Things have been breaking loose, you know… a summer of being undone.
The last couple months have been full of things I’ve never experienced before…
– cancelled a very important trip for an emergency tooth extraction
– lost all my credit cards and didn’t even know it… for three days!
– after years of thinking I must be immune… got a hefty dose of poison oak, or ivy, or some such evil plant (why did God even invent those??)
– helped my parents move into a senior retirement community
– and what we “thought” would be the easy installation of new tub, new surround and new tile in the old bathroom of our ancient house which has sat empty for almost a year sucking up money we don’t have…. WAS NOT.
So, I’ve learned a couple of things….
…wear long sleeve shirts whilst weeding the back forty… ibuprofen does not fix everything (call the dentist)… there are a lot of good people and some of them work at Home Depot where credit cards were found and kept safe… and I think I want our next home to be a travel trailer hooked on the back of our pick-up truck… SIMPLICITY, folks, that’s what I’m aiming for!
Last Saturday my parents moved into a cozy, comfortable apartment. It’s in the midst of a senior community where they will be safe, secure and won’t have to worry about rotted old houses that need major repair.
I spent last Monday night alone in their house. I slept on the fold-away in Dad’s old office.
It was odd to walk thru the rooms… tables loaded with life possessions, ready for this weekend’s estate sale. Hard to grasp… no more family gatherings here… no more Dad puttering in the garage… no more cups of coffee and conversation on their back patio.
Days earlier I helped my sister load the rocker in the back of her car, odd bags and boxes of things tucked in and around it. And eventually the back seat of my car and trunk were filled too… with things they don’t have room for… things too precious to sell or throw away… things I couldn’t imagine walking away from.

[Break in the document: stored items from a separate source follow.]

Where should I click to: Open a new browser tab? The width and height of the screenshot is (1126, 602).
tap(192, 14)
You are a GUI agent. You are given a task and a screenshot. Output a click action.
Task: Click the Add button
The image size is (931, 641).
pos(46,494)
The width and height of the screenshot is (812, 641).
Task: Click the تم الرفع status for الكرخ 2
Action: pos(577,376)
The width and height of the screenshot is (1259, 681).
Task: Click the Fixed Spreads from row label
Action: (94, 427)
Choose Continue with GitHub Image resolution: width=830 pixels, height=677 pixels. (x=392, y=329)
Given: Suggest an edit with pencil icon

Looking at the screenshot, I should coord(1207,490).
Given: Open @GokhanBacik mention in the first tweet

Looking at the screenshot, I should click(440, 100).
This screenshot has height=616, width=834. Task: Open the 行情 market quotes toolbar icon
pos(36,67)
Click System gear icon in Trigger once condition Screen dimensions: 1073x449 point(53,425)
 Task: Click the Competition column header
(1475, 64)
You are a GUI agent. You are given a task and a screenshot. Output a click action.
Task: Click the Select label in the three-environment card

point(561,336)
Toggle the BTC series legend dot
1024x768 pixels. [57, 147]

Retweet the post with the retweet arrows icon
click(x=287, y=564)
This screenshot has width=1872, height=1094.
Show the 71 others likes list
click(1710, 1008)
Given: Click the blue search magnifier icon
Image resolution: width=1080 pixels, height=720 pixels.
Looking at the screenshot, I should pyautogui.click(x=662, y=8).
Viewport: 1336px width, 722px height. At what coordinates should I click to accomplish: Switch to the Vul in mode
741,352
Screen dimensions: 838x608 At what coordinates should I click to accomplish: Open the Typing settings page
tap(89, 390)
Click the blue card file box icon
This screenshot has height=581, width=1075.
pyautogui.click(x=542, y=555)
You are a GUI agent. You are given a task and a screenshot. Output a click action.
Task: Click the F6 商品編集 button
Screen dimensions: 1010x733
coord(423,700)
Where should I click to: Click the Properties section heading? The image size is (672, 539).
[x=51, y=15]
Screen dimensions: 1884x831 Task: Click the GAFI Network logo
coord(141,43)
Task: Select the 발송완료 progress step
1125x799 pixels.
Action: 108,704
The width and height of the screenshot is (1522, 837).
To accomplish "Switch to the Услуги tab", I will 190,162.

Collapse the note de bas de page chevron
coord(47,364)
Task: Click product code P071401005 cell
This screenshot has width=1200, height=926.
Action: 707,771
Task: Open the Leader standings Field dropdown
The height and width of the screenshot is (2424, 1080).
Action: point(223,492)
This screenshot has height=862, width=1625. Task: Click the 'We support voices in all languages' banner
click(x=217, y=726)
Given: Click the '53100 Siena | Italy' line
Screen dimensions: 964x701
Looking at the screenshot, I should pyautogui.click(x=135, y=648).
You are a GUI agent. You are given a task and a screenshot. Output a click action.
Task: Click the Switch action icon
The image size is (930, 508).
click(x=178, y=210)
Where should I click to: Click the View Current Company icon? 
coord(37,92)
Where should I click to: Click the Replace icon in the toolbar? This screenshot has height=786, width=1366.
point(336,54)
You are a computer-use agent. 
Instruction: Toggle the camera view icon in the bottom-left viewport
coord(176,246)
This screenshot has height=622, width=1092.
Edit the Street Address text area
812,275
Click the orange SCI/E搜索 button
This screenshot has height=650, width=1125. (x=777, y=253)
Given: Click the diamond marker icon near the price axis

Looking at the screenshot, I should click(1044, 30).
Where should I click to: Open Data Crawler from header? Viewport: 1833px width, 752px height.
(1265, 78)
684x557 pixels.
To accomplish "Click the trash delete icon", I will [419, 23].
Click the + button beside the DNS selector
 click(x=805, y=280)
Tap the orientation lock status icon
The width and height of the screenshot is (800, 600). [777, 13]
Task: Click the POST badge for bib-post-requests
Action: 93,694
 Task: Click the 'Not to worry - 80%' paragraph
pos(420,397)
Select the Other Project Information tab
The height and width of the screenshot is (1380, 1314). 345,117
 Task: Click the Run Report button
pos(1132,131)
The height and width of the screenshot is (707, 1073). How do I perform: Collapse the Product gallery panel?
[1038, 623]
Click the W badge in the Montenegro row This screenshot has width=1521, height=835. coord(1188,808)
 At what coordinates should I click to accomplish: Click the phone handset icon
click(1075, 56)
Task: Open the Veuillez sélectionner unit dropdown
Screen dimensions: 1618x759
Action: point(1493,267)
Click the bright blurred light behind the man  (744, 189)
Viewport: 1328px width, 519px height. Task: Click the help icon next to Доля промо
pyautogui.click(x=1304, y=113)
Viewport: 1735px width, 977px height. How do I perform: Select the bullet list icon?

…like the hat box – filled with love letters between two young people – lives interrupted by World War II. She asked me not to read them right now. And I won’t… just put them away safe. I’ll be the history keeper for now… until it’s someone else’s turn.
Tuesday morning I said goodbye to the house, then stopped at their new place on the way out of town.
They were waiting at the door, coffee on, sun streaming into their small living room, happy and rested. And it occurred to me… it doesn’t matter where they (or I) live… it only matters who they are… and Who they place their trust in.
And that’s the best thing I learned this summer.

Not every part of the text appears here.